TASK LIST:
**a.** Copy the passage of the African refugees article below between "It is well documented" and "in serious need.", inclusive.
**b.** In the African refugees article below, render this sentence in Spanish: "The fear now is that Dadaab is becoming a permanent settlement."

-------- EXTRACT PROVIDED

The African Refugees

It is well documented that across the Horn of Africa people are starving. A series of factors including wars, droughts, and food speculation on the part of large Banks (both in Europe and the United States) and Wall Street firms have contributed to the plight of more than ten million people now in serious need.

The United Nations has repeatedly issued warnings of famine and in the interval between those warnings more and more of Africa is slipping into famine. Unfortunately, the warnings of devastation around the designated famine areas often neglects the fact that the situation is creating a mass population of refugees. In Somalia, with their livestock dead or dying and their crops failing, people are walking long miles over the course of many weeks to refugee camps in Kenya and Ethiopia. Sometimes parents arrive without the children who have died along the way. Sometimes only the children survive the trek and arrive as orphans. Either way those arriving at the camps are malnourished, weak, frightened and on the verge of death.

They come to the camps as a last resort looking for hope, but unfortunately there is more than likely not even hope to be found there. Some do not survive while they are being given medical attention. Often there is not enough medicine to go around.

The United Nations estimates that $ 1.5 billion is needed in aid. As of now only half that much has been raised.

Now, there is the added danger that the refugee camps are overflowing and losing what little effectiveness they once offered. In Ethiopia, 2,000 people a day are arriving at the Dolo Ado refugee camp which is struggling to keep pace. This compounds a food crisis faced by almost 7 million Kenyans and Ethiopians at home. In Djibouti and Eritrea, tens of thousands of people are also in need. In Kenya it is estimated that 1,500 Somali refugees are entering that country every day.

The largest refugee camp in the world, Dadaab, is already dangerously over-crowded with some 400,000 refugees. Many thousands more are waiting to be registered. The overcrowded Dadaab camp cannot accommodate them. In fact, the Dadab camp was declared full in 2008. Now, three years after being deemed full, a constant flow of refugees has overwhelmed what little room was left.

The Dadaab camp, opened in 1991, was designed to hold 90,000 refugees. It was opened at that time to be a temporary shelter for those fleeing from the Somalia civil war. Now, twenty years later, the camp contains over four times the amount of refugees it was designed for, and the population grows every day.

Over 60,000 refugees have been forced to resort to cardboard shelters or make-shift plastic tents on land, prone to flooding, located off of the camp area.

The fear now is that Dadaab is becoming a permanent settlement.

The Kenyan government has asked for refugee camps to be built to house people inside Somalia, instead of expanding Dadaab. The U.N. World Food Program, however, has determined that it cannot access the over two million malnourished people in rebel-controlled territory in southern Somalia.

----------------
-------- EXTRACTED RECORDS

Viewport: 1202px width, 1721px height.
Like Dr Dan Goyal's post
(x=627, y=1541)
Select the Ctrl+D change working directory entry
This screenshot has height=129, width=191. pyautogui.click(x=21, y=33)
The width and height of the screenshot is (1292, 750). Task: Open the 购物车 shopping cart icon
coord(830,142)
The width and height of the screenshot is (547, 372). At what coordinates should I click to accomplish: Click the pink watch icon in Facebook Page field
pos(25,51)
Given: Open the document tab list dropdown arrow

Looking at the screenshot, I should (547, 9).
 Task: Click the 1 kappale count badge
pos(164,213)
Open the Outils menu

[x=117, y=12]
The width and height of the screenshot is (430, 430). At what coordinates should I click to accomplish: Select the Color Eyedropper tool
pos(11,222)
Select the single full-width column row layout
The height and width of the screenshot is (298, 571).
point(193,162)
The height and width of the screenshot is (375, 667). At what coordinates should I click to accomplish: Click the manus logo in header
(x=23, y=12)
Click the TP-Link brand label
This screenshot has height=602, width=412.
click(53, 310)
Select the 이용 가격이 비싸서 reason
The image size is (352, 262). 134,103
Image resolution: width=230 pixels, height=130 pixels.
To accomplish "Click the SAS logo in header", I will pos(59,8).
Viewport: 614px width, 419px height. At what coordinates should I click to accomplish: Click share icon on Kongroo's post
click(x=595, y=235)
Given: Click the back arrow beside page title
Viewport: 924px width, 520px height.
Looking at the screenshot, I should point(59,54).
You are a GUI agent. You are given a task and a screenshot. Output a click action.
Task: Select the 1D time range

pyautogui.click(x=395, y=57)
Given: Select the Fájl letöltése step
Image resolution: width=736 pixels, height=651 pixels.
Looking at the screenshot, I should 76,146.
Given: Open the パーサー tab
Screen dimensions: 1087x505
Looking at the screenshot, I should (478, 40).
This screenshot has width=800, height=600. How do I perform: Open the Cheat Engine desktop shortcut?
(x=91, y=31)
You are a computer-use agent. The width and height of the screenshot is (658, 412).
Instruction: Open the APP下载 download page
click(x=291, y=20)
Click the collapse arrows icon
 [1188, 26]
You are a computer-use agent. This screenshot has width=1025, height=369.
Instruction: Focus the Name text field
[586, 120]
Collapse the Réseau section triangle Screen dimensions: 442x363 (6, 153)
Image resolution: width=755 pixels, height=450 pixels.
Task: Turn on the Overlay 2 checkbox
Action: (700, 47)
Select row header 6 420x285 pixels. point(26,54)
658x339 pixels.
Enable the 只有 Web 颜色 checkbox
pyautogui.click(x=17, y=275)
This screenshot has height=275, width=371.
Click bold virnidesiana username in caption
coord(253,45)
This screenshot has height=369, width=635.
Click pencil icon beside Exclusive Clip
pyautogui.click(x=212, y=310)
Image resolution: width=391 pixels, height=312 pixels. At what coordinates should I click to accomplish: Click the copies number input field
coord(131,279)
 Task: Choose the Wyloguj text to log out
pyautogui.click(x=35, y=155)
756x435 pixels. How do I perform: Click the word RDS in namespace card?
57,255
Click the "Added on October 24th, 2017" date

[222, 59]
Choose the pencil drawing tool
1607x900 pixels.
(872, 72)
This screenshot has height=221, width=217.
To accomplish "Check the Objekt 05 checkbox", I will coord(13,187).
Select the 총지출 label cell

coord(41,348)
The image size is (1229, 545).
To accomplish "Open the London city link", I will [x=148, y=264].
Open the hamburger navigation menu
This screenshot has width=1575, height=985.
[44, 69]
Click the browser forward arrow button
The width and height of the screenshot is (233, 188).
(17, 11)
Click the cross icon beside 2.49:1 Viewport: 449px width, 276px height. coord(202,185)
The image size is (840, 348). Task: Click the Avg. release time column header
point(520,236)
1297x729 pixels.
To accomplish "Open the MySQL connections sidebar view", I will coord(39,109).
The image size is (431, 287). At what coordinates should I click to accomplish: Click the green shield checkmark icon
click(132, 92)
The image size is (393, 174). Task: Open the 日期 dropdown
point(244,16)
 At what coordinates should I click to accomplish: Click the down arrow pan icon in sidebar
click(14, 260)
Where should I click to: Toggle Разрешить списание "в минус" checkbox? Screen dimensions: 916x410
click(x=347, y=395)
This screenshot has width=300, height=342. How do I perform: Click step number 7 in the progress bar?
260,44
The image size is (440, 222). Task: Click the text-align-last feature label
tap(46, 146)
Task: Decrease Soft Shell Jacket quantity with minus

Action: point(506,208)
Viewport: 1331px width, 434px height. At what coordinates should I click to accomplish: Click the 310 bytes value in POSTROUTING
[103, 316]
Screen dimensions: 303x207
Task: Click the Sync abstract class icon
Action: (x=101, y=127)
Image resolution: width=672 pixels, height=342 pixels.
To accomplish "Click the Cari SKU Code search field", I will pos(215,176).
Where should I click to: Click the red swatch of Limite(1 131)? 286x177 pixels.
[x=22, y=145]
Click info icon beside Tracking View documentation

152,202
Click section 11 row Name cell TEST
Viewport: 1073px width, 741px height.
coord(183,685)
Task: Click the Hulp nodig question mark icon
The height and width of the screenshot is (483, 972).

----------------

RESULTS BY TASK:
**a.**
It is well documented that across the Horn of Africa people are starving. A series of factors including wars, droughts, and food speculation on the part of large Banks (both in Europe and the United States) and Wall Street firms have contributed to the plight of more than ten million people now in serious need.

**b.** El temor ahora es que Dadaab se esté convirtiendo en un asentamiento permanente.